*** Opening Extracted information ***

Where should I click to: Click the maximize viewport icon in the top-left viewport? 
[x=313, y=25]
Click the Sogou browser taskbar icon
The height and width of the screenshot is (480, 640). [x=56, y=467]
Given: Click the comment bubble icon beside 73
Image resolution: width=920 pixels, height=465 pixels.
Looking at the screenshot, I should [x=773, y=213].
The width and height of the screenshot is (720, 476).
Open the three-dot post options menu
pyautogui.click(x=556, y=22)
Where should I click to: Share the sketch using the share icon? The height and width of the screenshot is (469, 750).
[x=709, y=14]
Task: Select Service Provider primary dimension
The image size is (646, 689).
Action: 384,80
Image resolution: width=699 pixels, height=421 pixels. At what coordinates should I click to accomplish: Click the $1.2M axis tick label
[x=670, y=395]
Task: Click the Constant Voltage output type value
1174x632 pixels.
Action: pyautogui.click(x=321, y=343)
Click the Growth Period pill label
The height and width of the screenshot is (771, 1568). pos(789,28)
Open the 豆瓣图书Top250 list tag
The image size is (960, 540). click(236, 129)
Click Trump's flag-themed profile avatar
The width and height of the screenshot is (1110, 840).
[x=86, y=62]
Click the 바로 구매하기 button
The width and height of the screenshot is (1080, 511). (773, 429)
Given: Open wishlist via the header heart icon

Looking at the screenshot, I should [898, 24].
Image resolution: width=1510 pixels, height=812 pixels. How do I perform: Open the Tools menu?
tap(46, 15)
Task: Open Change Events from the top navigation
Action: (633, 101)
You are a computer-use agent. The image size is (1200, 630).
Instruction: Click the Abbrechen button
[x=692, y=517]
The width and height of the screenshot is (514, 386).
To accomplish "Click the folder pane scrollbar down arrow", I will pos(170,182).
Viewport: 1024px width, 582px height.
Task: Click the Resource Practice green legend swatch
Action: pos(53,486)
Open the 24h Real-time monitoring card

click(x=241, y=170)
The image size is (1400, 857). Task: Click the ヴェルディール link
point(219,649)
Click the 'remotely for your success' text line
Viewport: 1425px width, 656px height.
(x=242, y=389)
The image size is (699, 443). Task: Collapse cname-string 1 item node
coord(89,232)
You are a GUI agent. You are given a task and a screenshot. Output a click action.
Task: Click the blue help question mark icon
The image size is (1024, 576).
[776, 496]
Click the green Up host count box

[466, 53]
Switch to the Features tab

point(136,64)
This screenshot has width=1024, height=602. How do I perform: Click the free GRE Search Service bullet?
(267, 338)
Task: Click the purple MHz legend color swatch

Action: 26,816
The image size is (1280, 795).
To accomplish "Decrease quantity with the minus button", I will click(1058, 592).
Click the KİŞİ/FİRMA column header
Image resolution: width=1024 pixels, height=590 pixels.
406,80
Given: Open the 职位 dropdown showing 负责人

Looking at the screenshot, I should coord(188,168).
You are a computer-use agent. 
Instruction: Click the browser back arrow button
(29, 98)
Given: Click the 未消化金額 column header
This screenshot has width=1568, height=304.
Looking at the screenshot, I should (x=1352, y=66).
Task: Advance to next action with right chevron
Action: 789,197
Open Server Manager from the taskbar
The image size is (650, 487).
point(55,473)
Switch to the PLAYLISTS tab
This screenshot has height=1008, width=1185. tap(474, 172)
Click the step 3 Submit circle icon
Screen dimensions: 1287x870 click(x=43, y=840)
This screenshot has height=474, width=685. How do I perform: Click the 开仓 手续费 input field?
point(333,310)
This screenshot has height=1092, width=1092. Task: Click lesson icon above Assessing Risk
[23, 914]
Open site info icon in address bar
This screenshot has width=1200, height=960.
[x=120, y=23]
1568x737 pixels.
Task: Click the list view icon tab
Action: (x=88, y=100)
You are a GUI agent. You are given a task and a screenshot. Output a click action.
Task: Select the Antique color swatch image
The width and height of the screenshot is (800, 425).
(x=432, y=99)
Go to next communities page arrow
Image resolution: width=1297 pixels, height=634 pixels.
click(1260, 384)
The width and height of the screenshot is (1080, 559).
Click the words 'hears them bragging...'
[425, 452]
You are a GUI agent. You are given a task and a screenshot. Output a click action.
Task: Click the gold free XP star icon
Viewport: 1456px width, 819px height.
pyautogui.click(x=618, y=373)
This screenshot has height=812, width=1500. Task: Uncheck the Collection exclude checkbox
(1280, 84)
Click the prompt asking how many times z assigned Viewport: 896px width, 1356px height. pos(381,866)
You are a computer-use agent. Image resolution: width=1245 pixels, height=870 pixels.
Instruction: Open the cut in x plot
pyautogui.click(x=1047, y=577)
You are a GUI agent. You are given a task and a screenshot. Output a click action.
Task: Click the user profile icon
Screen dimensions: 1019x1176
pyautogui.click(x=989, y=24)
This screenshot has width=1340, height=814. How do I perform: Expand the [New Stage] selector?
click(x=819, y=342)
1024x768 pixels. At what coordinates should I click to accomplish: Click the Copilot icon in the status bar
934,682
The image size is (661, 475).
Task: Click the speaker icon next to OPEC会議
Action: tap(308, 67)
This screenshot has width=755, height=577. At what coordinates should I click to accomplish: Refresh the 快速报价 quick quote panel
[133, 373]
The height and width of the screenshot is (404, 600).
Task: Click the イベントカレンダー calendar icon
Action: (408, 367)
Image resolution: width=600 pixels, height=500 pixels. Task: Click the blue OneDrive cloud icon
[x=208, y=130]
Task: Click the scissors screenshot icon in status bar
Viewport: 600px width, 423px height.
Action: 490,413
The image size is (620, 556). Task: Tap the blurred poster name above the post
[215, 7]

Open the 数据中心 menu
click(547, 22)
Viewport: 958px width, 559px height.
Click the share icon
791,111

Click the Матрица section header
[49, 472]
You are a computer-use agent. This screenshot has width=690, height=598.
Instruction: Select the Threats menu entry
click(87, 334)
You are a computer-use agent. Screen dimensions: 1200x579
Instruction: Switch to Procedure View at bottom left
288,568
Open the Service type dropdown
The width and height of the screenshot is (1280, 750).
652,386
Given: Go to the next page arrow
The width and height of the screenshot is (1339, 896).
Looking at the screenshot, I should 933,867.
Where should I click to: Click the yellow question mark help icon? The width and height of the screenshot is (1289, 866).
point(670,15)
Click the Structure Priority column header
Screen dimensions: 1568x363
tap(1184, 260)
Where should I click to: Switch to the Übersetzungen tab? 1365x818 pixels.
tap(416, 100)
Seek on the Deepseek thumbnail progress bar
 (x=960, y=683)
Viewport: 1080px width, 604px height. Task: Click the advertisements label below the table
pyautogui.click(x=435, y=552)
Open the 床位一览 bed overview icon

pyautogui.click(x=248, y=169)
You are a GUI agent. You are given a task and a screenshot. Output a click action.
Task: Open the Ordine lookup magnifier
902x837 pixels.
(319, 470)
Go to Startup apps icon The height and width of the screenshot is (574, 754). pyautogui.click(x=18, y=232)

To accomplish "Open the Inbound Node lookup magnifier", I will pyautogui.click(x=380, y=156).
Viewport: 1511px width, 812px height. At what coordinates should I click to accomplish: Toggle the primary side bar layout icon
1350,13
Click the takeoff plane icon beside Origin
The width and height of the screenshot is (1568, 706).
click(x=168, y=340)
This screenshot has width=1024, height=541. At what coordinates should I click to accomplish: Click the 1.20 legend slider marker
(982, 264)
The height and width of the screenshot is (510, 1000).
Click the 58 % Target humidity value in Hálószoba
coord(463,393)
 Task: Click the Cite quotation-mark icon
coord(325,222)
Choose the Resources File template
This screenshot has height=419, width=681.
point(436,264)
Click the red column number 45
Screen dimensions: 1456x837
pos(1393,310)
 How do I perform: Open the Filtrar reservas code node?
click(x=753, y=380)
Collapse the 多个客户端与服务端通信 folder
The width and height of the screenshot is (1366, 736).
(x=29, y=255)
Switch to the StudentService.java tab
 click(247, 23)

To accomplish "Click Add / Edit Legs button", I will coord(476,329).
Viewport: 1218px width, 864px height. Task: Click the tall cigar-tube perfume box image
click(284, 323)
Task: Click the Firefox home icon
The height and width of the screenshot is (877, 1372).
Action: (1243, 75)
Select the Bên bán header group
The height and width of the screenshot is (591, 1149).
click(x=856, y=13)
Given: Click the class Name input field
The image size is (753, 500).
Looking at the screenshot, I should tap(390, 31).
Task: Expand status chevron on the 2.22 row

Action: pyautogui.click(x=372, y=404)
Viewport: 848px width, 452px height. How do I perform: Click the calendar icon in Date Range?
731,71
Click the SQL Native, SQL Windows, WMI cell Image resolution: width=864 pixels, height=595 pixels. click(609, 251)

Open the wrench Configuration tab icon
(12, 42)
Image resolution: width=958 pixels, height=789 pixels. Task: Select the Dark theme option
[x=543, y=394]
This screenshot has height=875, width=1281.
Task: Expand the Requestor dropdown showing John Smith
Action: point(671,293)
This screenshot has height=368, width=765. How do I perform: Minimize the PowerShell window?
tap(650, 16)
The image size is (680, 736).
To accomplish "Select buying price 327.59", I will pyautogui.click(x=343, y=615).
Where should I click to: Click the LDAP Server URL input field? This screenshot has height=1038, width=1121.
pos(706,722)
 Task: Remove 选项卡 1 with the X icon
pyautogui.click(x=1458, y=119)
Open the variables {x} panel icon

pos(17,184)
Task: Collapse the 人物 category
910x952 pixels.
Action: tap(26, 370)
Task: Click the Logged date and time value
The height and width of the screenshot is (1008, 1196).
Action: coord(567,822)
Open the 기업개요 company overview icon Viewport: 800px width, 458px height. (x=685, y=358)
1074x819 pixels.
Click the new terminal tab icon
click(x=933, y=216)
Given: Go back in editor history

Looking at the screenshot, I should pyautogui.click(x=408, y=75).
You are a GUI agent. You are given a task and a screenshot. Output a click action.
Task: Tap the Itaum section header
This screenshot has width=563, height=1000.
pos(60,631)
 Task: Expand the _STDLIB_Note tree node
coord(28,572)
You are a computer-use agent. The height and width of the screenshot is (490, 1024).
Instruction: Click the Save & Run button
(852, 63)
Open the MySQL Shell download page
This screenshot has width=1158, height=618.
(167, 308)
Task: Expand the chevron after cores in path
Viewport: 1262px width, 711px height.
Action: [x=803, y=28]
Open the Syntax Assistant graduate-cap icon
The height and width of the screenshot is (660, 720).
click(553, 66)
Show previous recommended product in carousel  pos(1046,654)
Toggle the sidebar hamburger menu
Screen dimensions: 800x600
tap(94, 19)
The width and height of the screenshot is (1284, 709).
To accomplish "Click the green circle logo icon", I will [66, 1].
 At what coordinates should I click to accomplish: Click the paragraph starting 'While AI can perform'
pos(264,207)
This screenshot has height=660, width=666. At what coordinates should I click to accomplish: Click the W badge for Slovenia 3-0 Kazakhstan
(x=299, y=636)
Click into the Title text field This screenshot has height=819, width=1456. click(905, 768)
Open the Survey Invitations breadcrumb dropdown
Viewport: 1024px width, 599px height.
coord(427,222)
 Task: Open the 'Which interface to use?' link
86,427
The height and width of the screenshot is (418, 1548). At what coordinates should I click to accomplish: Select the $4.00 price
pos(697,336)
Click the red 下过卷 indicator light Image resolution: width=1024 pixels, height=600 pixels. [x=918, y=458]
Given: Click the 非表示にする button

*** Closing Extracted information ***

◆ How to complete this task ◆
Every line above in which the word "beside" occurs needs to be copied.

◆ Result for this task ◆
Given: Click the comment bubble icon beside 73
Click the takeoff plane icon beside Origin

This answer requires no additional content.